Every entry needs to be repeated exactly, with nothing left out.

──────── Task material ────────

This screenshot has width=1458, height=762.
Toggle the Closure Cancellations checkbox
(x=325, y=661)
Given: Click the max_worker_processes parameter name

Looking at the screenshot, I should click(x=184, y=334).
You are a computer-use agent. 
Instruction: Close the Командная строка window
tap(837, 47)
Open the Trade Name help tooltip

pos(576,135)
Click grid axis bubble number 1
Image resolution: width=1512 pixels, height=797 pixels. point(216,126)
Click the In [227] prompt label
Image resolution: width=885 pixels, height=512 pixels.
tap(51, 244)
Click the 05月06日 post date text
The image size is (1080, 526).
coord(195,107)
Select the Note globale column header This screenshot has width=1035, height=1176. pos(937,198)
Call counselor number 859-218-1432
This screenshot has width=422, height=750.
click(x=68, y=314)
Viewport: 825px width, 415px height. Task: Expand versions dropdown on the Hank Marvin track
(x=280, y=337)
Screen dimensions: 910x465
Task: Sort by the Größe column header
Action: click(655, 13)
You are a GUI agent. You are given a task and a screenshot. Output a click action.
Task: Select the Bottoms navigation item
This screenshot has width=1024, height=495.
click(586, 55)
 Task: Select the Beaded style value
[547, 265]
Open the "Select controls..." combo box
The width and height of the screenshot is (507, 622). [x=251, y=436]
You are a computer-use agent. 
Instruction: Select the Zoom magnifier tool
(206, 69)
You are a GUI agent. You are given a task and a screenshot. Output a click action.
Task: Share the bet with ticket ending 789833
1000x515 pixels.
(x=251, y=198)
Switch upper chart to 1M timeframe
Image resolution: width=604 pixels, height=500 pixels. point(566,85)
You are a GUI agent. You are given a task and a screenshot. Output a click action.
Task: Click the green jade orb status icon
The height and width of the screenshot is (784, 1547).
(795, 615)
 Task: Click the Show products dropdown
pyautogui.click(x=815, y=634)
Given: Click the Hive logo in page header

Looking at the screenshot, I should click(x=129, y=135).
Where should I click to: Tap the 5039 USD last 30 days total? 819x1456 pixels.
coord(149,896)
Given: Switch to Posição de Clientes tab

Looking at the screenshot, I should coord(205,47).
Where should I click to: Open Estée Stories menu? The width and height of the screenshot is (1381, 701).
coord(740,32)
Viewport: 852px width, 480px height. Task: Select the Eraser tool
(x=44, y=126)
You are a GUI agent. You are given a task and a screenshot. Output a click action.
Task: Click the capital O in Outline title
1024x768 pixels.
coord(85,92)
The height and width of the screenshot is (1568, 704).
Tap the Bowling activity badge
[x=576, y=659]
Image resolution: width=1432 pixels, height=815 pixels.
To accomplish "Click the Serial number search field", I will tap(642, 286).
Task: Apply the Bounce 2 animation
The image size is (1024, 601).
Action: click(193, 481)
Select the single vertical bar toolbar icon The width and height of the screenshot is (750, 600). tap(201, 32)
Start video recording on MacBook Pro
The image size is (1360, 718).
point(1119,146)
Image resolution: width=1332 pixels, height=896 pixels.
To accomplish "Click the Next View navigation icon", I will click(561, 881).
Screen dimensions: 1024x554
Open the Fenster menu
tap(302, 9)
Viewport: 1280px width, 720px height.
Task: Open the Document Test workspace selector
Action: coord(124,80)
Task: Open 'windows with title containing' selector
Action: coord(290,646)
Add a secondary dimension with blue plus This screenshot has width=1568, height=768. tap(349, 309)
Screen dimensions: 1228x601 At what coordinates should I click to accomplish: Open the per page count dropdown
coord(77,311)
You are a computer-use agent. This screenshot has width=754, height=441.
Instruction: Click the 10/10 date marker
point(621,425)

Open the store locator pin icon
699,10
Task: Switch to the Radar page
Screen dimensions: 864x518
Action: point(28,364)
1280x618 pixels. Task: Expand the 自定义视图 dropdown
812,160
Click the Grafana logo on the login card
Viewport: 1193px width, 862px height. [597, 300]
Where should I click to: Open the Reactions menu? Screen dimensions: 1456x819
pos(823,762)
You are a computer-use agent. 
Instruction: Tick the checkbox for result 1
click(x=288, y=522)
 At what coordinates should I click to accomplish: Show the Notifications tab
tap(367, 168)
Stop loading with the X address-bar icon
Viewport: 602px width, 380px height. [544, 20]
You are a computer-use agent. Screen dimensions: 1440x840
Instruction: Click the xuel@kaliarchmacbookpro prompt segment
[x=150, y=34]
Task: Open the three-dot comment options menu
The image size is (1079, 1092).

────────

**Expected output**
This screenshot has width=1458, height=762.
Toggle the Closure Cancellations checkbox
(x=325, y=661)
Given: Click the max_worker_processes parameter name

Looking at the screenshot, I should click(x=184, y=334).
You are a computer-use agent. 
Instruction: Close the Командная строка window
tap(837, 47)
Open the Trade Name help tooltip

pos(576,135)
Click grid axis bubble number 1
Image resolution: width=1512 pixels, height=797 pixels. point(216,126)
Click the In [227] prompt label
Image resolution: width=885 pixels, height=512 pixels.
tap(51, 244)
Click the 05月06日 post date text
The image size is (1080, 526).
coord(195,107)
Select the Note globale column header This screenshot has width=1035, height=1176. pos(937,198)
Call counselor number 859-218-1432
This screenshot has width=422, height=750.
click(x=68, y=314)
Viewport: 825px width, 415px height. Task: Expand versions dropdown on the Hank Marvin track
(x=280, y=337)
Screen dimensions: 910x465
Task: Sort by the Größe column header
Action: click(655, 13)
You are a GUI agent. You are given a task and a screenshot. Output a click action.
Task: Select the Bottoms navigation item
This screenshot has width=1024, height=495.
click(586, 55)
 Task: Select the Beaded style value
[547, 265]
Open the "Select controls..." combo box
The width and height of the screenshot is (507, 622). [x=251, y=436]
You are a computer-use agent. 
Instruction: Select the Zoom magnifier tool
(206, 69)
You are a GUI agent. You are given a task and a screenshot. Output a click action.
Task: Share the bet with ticket ending 789833
1000x515 pixels.
(x=251, y=198)
Switch upper chart to 1M timeframe
Image resolution: width=604 pixels, height=500 pixels. point(566,85)
You are a GUI agent. You are given a task and a screenshot. Output a click action.
Task: Click the green jade orb status icon
The height and width of the screenshot is (784, 1547).
(795, 615)
 Task: Click the Show products dropdown
pyautogui.click(x=815, y=634)
Given: Click the Hive logo in page header

Looking at the screenshot, I should click(x=129, y=135).
Where should I click to: Tap the 5039 USD last 30 days total? 819x1456 pixels.
coord(149,896)
Given: Switch to Posição de Clientes tab

Looking at the screenshot, I should coord(205,47).
Where should I click to: Open Estée Stories menu? The width and height of the screenshot is (1381, 701).
coord(740,32)
Viewport: 852px width, 480px height. Task: Select the Eraser tool
(x=44, y=126)
You are a GUI agent. You are given a task and a screenshot. Output a click action.
Task: Click the capital O in Outline title
1024x768 pixels.
coord(85,92)
The height and width of the screenshot is (1568, 704).
Tap the Bowling activity badge
[x=576, y=659]
Image resolution: width=1432 pixels, height=815 pixels.
To accomplish "Click the Serial number search field", I will tap(642, 286).
Task: Apply the Bounce 2 animation
The image size is (1024, 601).
Action: click(193, 481)
Select the single vertical bar toolbar icon The width and height of the screenshot is (750, 600). tap(201, 32)
Start video recording on MacBook Pro
The image size is (1360, 718).
point(1119,146)
Image resolution: width=1332 pixels, height=896 pixels.
To accomplish "Click the Next View navigation icon", I will click(561, 881).
Screen dimensions: 1024x554
Open the Fenster menu
tap(302, 9)
Viewport: 1280px width, 720px height.
Task: Open the Document Test workspace selector
Action: coord(124,80)
Task: Open 'windows with title containing' selector
Action: coord(290,646)
Add a secondary dimension with blue plus This screenshot has width=1568, height=768. tap(349, 309)
Screen dimensions: 1228x601 At what coordinates should I click to accomplish: Open the per page count dropdown
coord(77,311)
You are a computer-use agent. This screenshot has width=754, height=441.
Instruction: Click the 10/10 date marker
point(621,425)

Open the store locator pin icon
699,10
Task: Switch to the Radar page
Screen dimensions: 864x518
Action: point(28,364)
1280x618 pixels. Task: Expand the 自定义视图 dropdown
812,160
Click the Grafana logo on the login card
Viewport: 1193px width, 862px height. [597, 300]
Where should I click to: Open the Reactions menu? Screen dimensions: 1456x819
pos(823,762)
You are a computer-use agent. 
Instruction: Tick the checkbox for result 1
click(x=288, y=522)
 At what coordinates should I click to accomplish: Show the Notifications tab
tap(367, 168)
Stop loading with the X address-bar icon
Viewport: 602px width, 380px height. [544, 20]
You are a computer-use agent. Screen dimensions: 1440x840
Instruction: Click the xuel@kaliarchmacbookpro prompt segment
[x=150, y=34]
Task: Open the three-dot comment options menu
The image size is (1079, 1092).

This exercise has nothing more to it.